There is a group that does not keep up and that is gold and the gold companies. Even the super-positive site World Gold Council is sticking its lip and noting that falling demand for industrial gold is keeping prices down.

The picture above shows the value of some of the world´s largest assets. Gold is placed in the list in first place. Note that Bitcoin has about 10 percent value compared to gold. From what we can see, it is about the same type of investors in gold and Bitcoin, so this ratio is interesting. Bitcoin should not be able to rise in value too much without affecting the price of gold.

This is a theme that is described in this article, among other things:

https://cointelegraph.com/news/why-s-bitcoin-stuck-under-60-000-the-gold-market-cap-may-hold-the-answer

We will see if the gap is filled or not.

The correlation between the value of gold and gold companies is also high. Gold companies in the blue line, tend to be ahead of the gold all the time. Note that gold companies fell faster and are now rising more rapidly.

The price of gold has risen from a double bottom, which we have pointed out several times. Next in line, the MA200 looks to be.

Bitcoin, on the other hand, is traded in a wedge formation that technically has great potential to break up at the top. Note MACD that has generated a buy signal.

The Q1 2021 reporting season                                                                             

After that last week, 444 of 504 or 88 percent of all companies in the S&P500 index have reported their Q1 2021 figures. What is close to an outcome is that 87 percent of these reports have been better than anticipated in terms of profits, while 77 percent have been so in terms of revenue. The distribution of positive outcomes per S&P500 corporate sector is shown in the graph below. As can be seen, IT/Technology and Financials are the sectors that have delivered the largest share of positive profit surprises with 93 percent.
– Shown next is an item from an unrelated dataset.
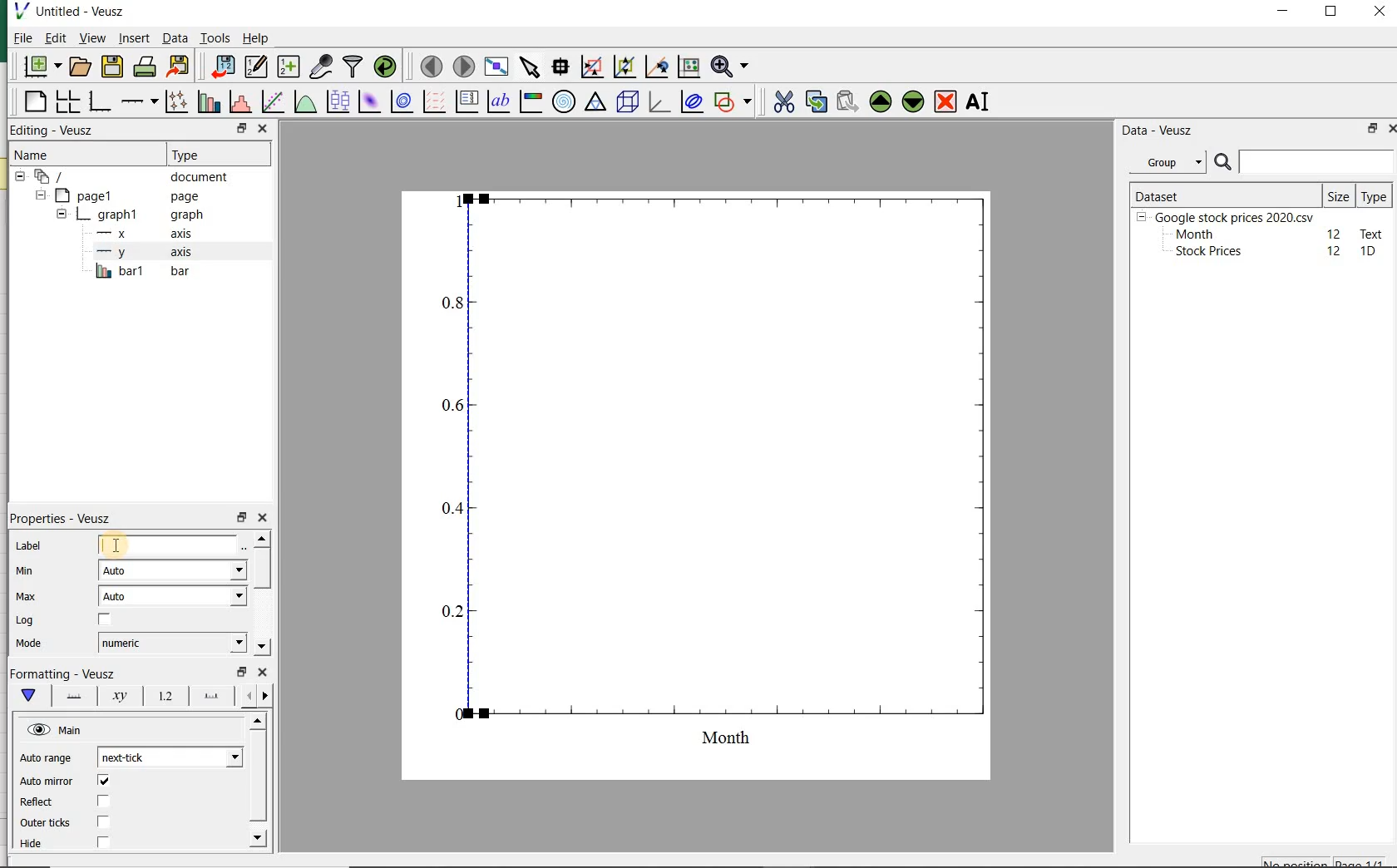  Describe the element at coordinates (144, 68) in the screenshot. I see `print the document` at that location.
Source: Refinitiv Reuters and Carlsquare

The Tesla stock is consolidating in a wedge-formation. It is currently trading at a support made up by the wedge’s rising trend line as well as Fibonacci 50. In case of a break to the downside, the first level on the downside is made up by the psychologically important 600 USD-level followed by MA200:

As for the Swedish OMX30 companies, the result (all 28 have reported) was that 89 percent of the results for Q1 2021 were better than anticipated, while the revenues only managed to exceed expectations in 64 percent of the cases.
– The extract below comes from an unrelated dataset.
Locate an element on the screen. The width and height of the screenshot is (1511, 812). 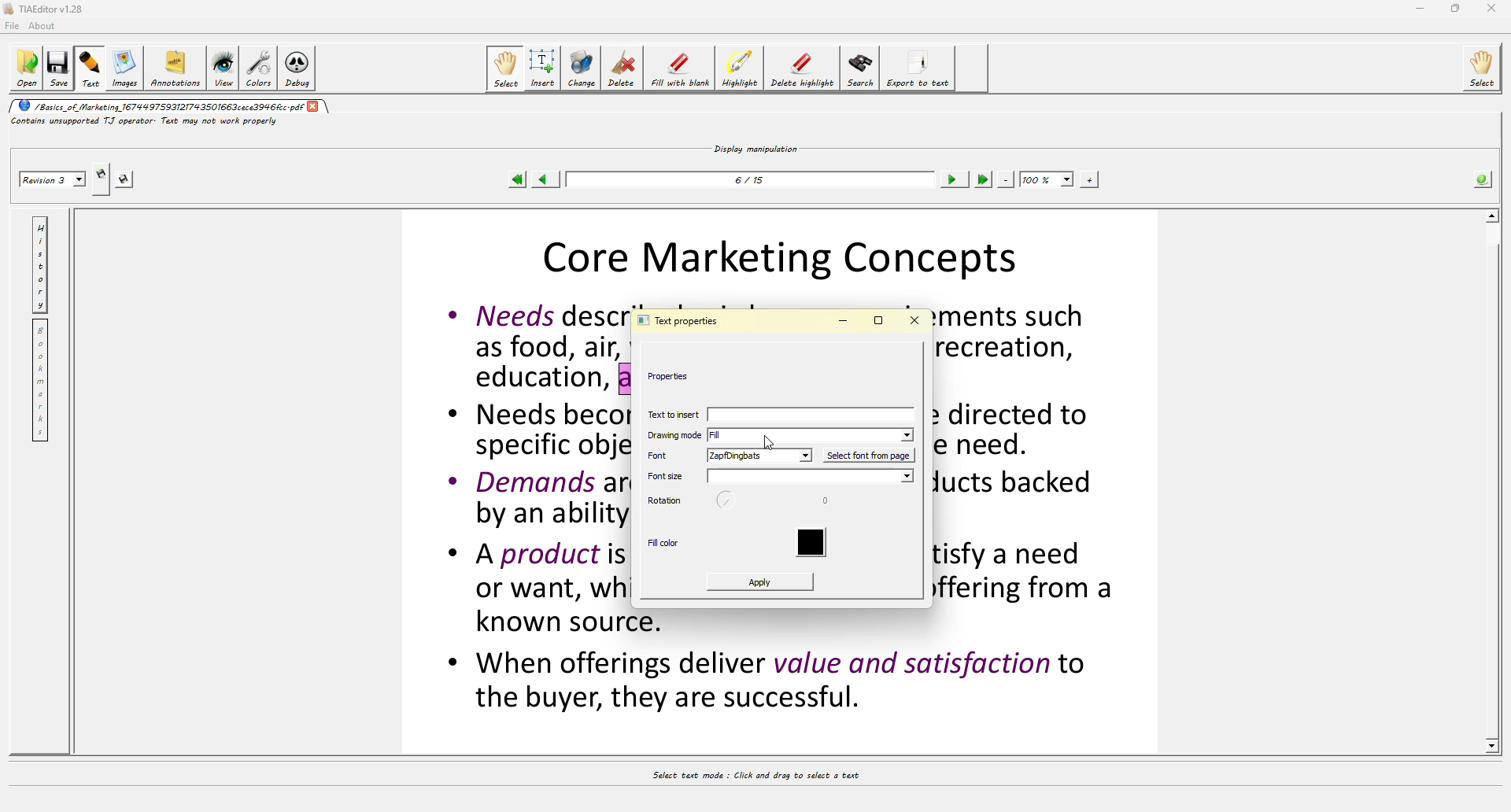
select font from page is located at coordinates (866, 456).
OMXS30 is trading above the rising trendline trying to approach a previous top from April. However, MACD is positive but falling. From a technical point of view, a phase of consolidation is likely unless a trigger can give energy for the index to break up.

The H&M share is currently trading above a rising MA20. Keep an eye on the previous top and MA20 – it is an interesting trade from a risk reward perspective.

Legal notice

This information is in the sole responsibility of the guest author and does not necessarily represent the opinion of Bank Vontobel Europe AG or any other company of the Vontobel Group. The further development of the index or a company as well as its share price depends on a large number of company-, group- and sector-specific as well as economic factors. When forming his investment decision, each investor must take into account the risk of price losses. Please note that investing in these products will not generate ongoing income.

The products are not capitalprotected, in the worst case a total loss of the invested capital is possible. In the event of insolvency of the issuer and the guarantor, the investor bears the risk of a total loss of his investment. In any case, investors should note that past performance and / or analysts' opinions are no adequate indicator of future performance. The performance of the underlyings depends on a variety of economic, entrepreneurial and political factors that should be taken into account in the formation of a market expectation.